Why ASCO Stood Up for Daraxonrasib: RASolute 302, Pancreatic Cancer Survival, and the New KRAS Investment Thesis

The RAS pathway has long been labeled "undruggable," with early KRAS inhibitors focusing on the G12C mutation and an "OFF" conformation. Daraxonrasib flips that paradigm by locking KRAS in its active, GTP‑bound state using a non‑covalent tri‑complex that recruits cyclophilin A. This mechanistic shift not only broadens activity to the prevalent G12D, G12V and even wild‑type KRAS variants but also sidesteps resistance mechanisms that have plagued covalent agents. The RASolute 302 trial’s striking survival benefit therefore represents both a clinical win and a proof point for a new drug design philosophy.

Pancreatic ductal adenocarcinoma remains one of the deadliest cancers, with roughly 67,000 new U.S. cases annually and a five‑year survival rate of just 13 percent, dropping to about 3 percent once metastatic. Standard second‑line chemotherapy typically yields a median overall survival of six to seven months. Daraxonrasib’s 13.2‑month median, coupled with a 60 percent reduction in death risk, effectively doubles the expected lifespan for many patients and does so with a more manageable safety profile. Such outcomes are likely to shift treatment guidelines, prompting oncologists to consider KRAS‑directed therapy earlier in the disease course.

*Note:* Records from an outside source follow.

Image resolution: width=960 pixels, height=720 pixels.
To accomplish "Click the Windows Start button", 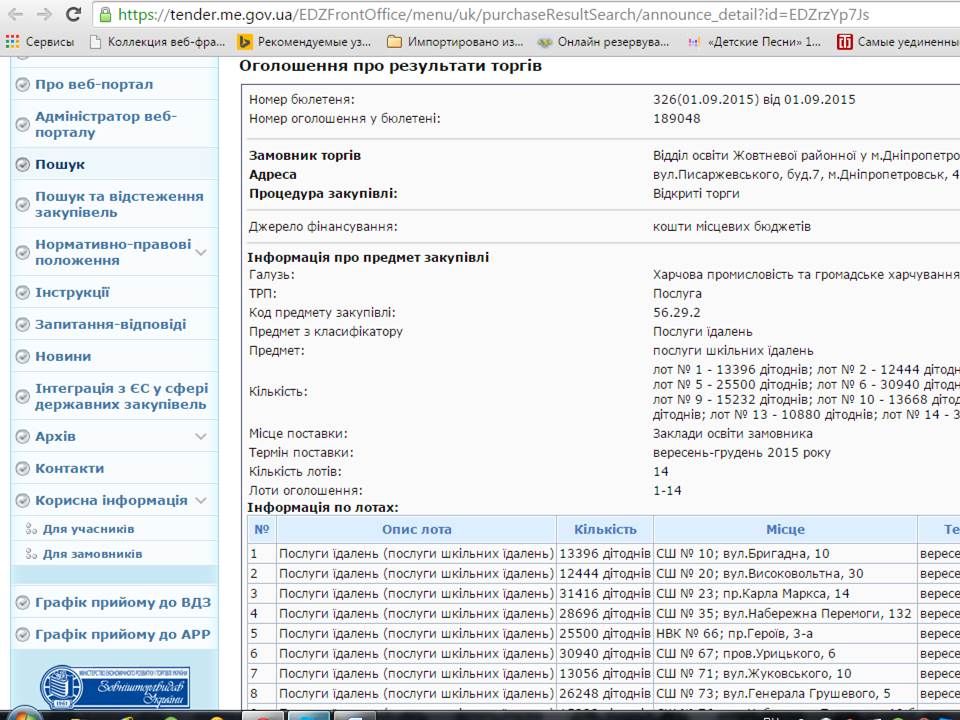I will (x=22, y=715).
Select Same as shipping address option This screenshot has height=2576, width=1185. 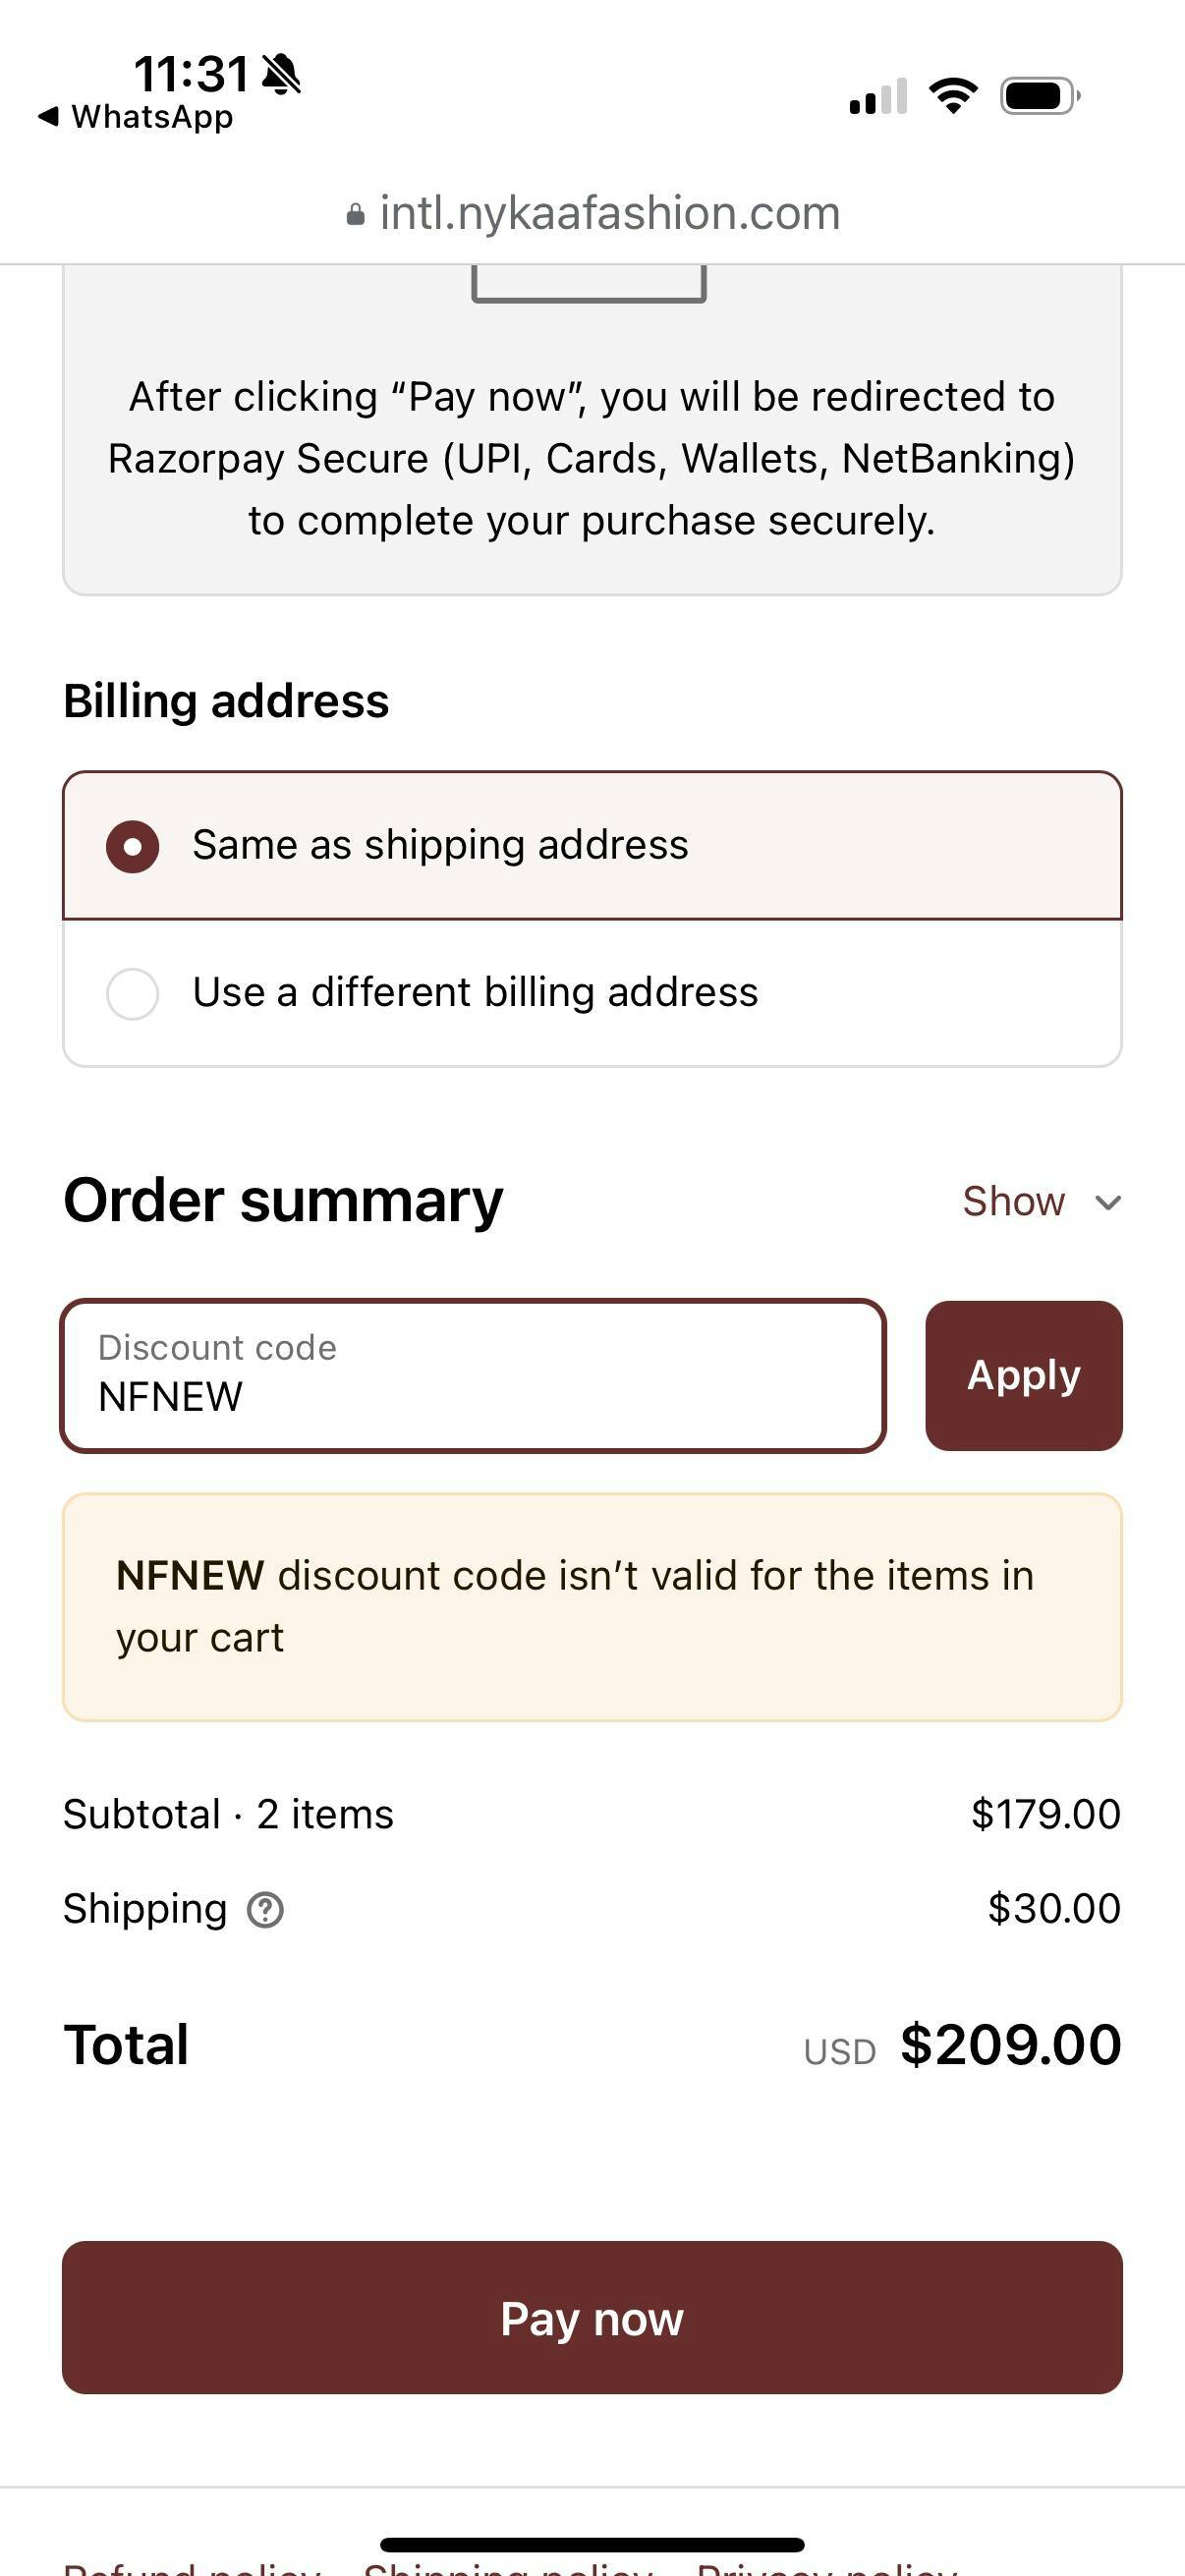[133, 846]
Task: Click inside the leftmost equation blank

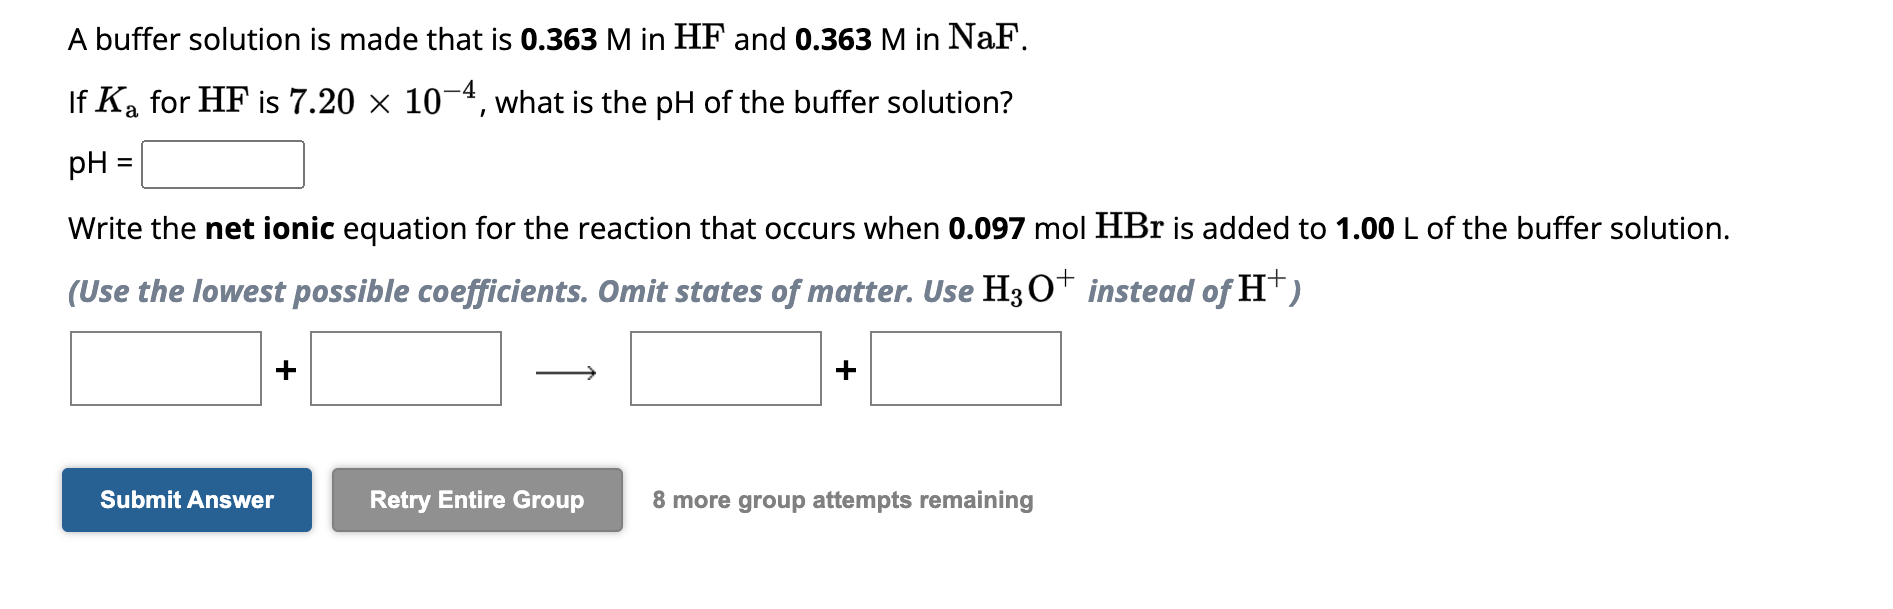Action: click(x=166, y=369)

For investors, the trial’s success fuels a robust growth narrative. Revolution Medicines, currently valued near $33 billion, has already raised roughly $4.2 billion in capital and holds Breakthrough and Orphan designations for daraxonrasib. The company’s pipeline includes mutation‑specific candidates—zoldonrasib (G12D), elironrasib (G12C), and RMC‑5127 (G12V)—as well as first‑line and adjuvant studies, positioning it to capture a sizable share of the $5 billion‑plus pancreatic cancer market. Analysts project share prices between $180 and $195, reflecting confidence that the KRAS platform will extend beyond pancreatic cancer into other KRAS‑driven malignancies.